The estimate of Ctesias is essentially the same as that of Q. Curtius (v. I. 26) -- 368 stades -- and Cleitarchus (ap. Diod. Sic. ii. 7) -- 365 stades; Strabo (xvi. 1. 5) makes it 385 stades. But even the estimate of Ctesias, assuming the stade to be its usual length, would imply an area of about 260 km² (100 square miles). According to Herodotus, the width of the walls was 24 m (80 ft).
In 1985, Saddam Hussein started rebuilding the city on top of the old ruins, using millions on part restoration, part new construction, to the dismay of archaeologists, with his name inscribed on many of the bricks, in imitation of Nebuchadnezzar. One frequent inscription reads: "This was built by Saddam Hussein, son of Nebuchadnezzar, to glorify Iraq". This recalls the ziggurat at Ur, where each individual brick was stamped with "Ur-Nammu, king of Ur, who built the temple of Nanna". These bricks became sought after as collectors' items after the downfall of Saddam, and the ruins are no longer being restored to their original state. He also installed a huge portrait of himself and Nebuchadnezzar at the entrance to the ruins. He also shored up Processional Way, a big boulevard of ancient stones, and the Lion of Babylon, a black rock sculpture about 2,500 years old.
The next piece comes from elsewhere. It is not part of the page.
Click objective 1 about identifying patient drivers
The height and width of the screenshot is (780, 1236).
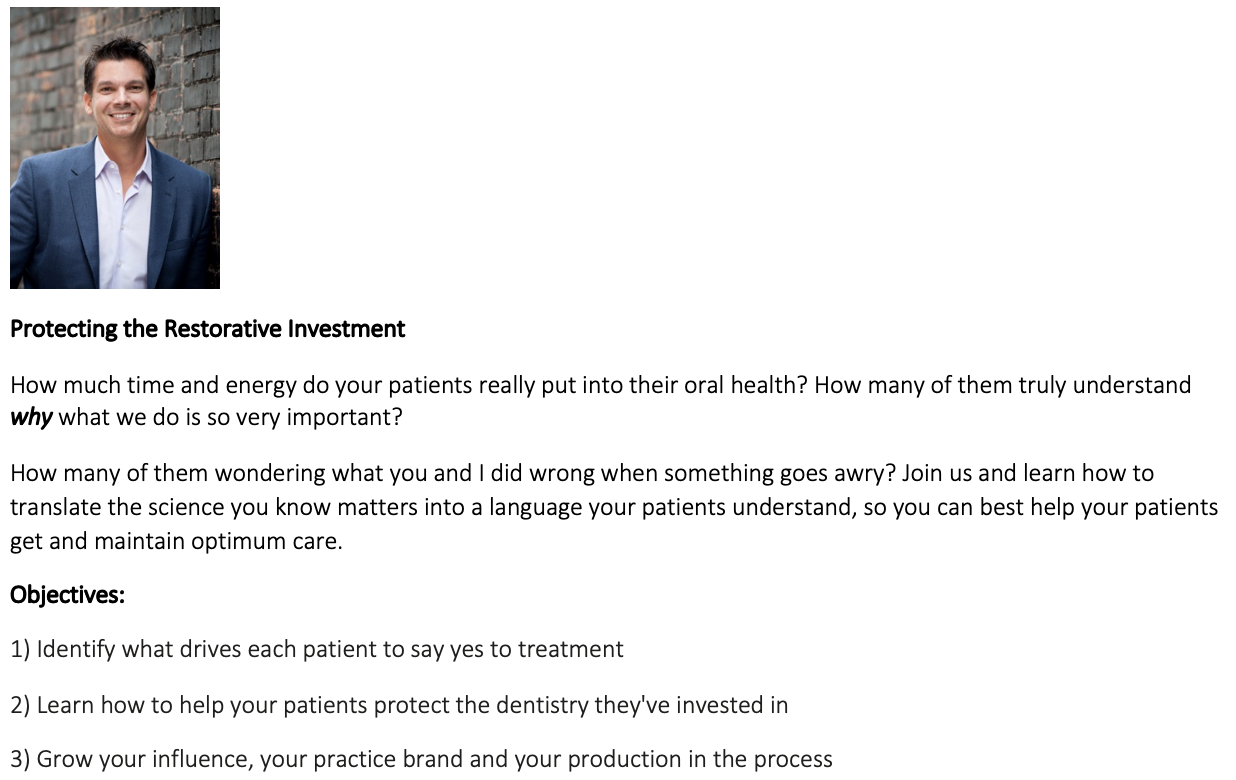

When the Gulf War I ended, he wanted to build a modern palace, also over some old ruins, it was made in the pyramidal style of a Sumerian ziggurat. He named it Saddam Hill. In 2003, he was ready to begin the construction of a cable car line over Babylon when the invasion began and halted the project.
Interestingly enough, an article published in the New York Times in July 2006 states that UN officials and the Iraqi administration have plans for restoring Babylon, making it a gem of a new Iraq as a cultural center complete with shopping malls, hotels, and maybe even a theme park.
 Effects of the U.S military
US forces were criticised for building a helipad on ancient Babylonian ruins following the 2003 invasion of Iraq, under the command of General James T. Conway of the 1st Marine Expeditionary Force. The vibrations from helicopter landings led a nearby Babylonian structure to collapse.
US forces have occupied the site for some time and have caused damage to the archaeological record. In a report of the British Museum's Near East department, Dr. John Curtis describes how parts of the archaeological site were levelled to create a landing area for helicopters, and parking lots for heavy vehicles. Curtis wrote that the occupation forces
- "caused substantial damage to the Ishtar Gate, one of the most famous monuments from antiquity [...] US military vehicles crushed 2,600-year-old brick pavements, archaeological fragments were scattered across the site, more than 12 trenches were driven into ancient deposits and military earth-moving projects contaminated the site for future generations of scientists [...] Add to all that the damage caused to nine of the moulded brick figures of dragons in the Ishtar Gate by people trying to remove the bricks from the wall."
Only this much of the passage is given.